[Saved entries]
* * *

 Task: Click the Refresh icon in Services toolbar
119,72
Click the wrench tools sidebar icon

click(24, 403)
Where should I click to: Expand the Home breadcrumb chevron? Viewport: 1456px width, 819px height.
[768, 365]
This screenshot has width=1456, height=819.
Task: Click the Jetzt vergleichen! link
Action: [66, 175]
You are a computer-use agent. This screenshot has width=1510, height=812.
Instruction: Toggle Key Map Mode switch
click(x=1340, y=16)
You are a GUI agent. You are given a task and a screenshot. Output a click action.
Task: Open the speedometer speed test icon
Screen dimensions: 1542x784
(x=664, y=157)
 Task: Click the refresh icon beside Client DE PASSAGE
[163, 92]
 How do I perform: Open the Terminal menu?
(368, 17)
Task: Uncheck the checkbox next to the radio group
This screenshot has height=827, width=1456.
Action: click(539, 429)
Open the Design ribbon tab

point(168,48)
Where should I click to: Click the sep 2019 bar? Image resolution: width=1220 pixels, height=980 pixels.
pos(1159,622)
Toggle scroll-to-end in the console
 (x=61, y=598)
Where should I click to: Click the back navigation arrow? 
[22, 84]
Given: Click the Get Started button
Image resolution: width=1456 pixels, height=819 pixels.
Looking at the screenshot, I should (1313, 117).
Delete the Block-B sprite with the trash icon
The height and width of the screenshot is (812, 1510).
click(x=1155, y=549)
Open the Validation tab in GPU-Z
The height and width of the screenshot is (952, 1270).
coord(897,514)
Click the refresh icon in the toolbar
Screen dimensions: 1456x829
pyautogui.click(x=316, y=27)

* * *

What to work on: Each record must be returned in full and exactly.

Exercise result:
 Task: Click the Refresh icon in Services toolbar
119,72
Click the wrench tools sidebar icon

click(24, 403)
Where should I click to: Expand the Home breadcrumb chevron? Viewport: 1456px width, 819px height.
[768, 365]
This screenshot has width=1456, height=819.
Task: Click the Jetzt vergleichen! link
Action: [66, 175]
You are a computer-use agent. This screenshot has width=1510, height=812.
Instruction: Toggle Key Map Mode switch
click(x=1340, y=16)
You are a GUI agent. You are given a task and a screenshot. Output a click action.
Task: Open the speedometer speed test icon
Screen dimensions: 1542x784
(x=664, y=157)
 Task: Click the refresh icon beside Client DE PASSAGE
[163, 92]
 How do I perform: Open the Terminal menu?
(368, 17)
Task: Uncheck the checkbox next to the radio group
This screenshot has height=827, width=1456.
Action: click(539, 429)
Open the Design ribbon tab

point(168,48)
Where should I click to: Click the sep 2019 bar? Image resolution: width=1220 pixels, height=980 pixels.
pos(1159,622)
Toggle scroll-to-end in the console
 (x=61, y=598)
Where should I click to: Click the back navigation arrow? 
[22, 84]
Given: Click the Get Started button
Image resolution: width=1456 pixels, height=819 pixels.
Looking at the screenshot, I should (1313, 117).
Delete the Block-B sprite with the trash icon
The height and width of the screenshot is (812, 1510).
click(x=1155, y=549)
Open the Validation tab in GPU-Z
The height and width of the screenshot is (952, 1270).
coord(897,514)
Click the refresh icon in the toolbar
Screen dimensions: 1456x829
pyautogui.click(x=316, y=27)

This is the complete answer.